■ Фрагмент документа:
+ + + + +
Этот эпизод потом нашел свое место в «Подлипках» — в разговоре Володи Ладнева с Софьей Ржевской. Женщины никогда не занимали слишком большого места в душе Константина, потому, наверное, он и пользовался у них таким успехом.
Десятого июня 1850 года Леонтьев уехал в Кудиново на летние вакации. А следующий учебный год стал решающим в жизни Леонтьева — он начал писать. Причем сразу и одновременно большой роман, пьесу и поэму! Но меланхолия его от этого не стала слабее. «В 51-м году мне стало до того… уже грустно и больно, что я вовсе перестал понимать веселые стихи, веселые сцены и т. д. … Я только понимал страдальческие болезненные произведения»[32], — вспоминал он.
Именно в таком состоянии Леонтьев прочел «Записки лишнего человека» Тургенева. Он читал их в трактире «Британия», и печальная история умирающего от чахотки юноши в прямом смысле заставила его плакать. Константин вынужден был закрывать лицо книгой, чтобы не вызвать любопытства посетителей. Конечно, он увидел в тургеневском лишнем человеке себя, в чем сказались и его боязнь чахотки, и неудовлетворенное самолюбие, и одиночество.
Зинаида Кононова не могла служить ему утешением — отношения с ней тогда были «какие-то нерешительные, неясные, шаткие, и даже они причиняли больше боли, чем радости». Думая о ней, Константин любил повторять строки из стихотворения Ивана Клюшникова:
Я не люблю тебя, но, полюбив другую, Я презирал бы горько сам себя.
+ + + + +
■ Данные:
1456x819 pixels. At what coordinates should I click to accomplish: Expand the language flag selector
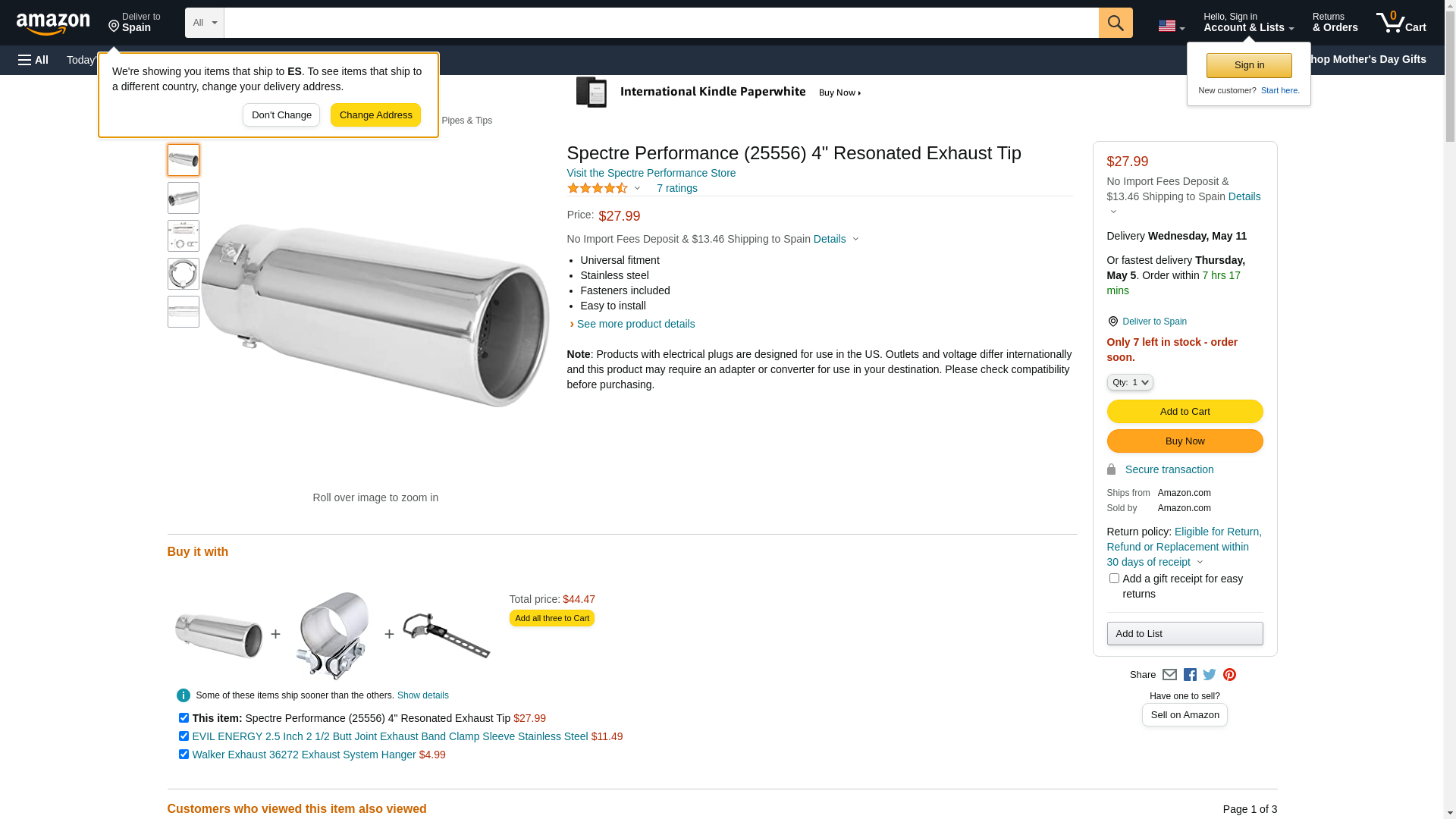(1171, 27)
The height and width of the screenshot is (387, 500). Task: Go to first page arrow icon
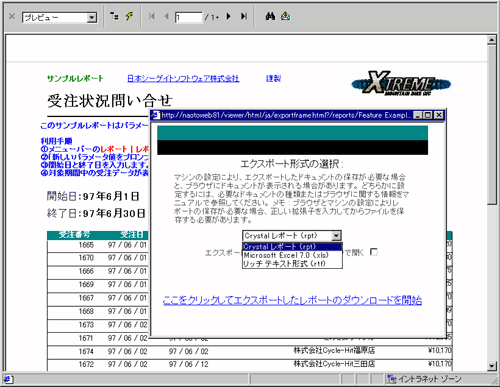coord(152,16)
+ + + + +
■ Задание: Повторите дословно часть отрывка о Леонтьеве, начиная со слов «Зинаида Кононова не» и до слов «горько сам себя.» включительно.

■ Ответ ниже:
Зинаида Кононова не могла служить ему утешением — отношения с ней тогда были «какие-то нерешительные, неясные, шаткие, и даже они причиняли больше боли, чем радости». Думая о ней, Константин любил повторять строки из стихотворения Ивана Клюшникова:
Я не люблю тебя, но, полюбив другую, Я презирал бы горько сам себя.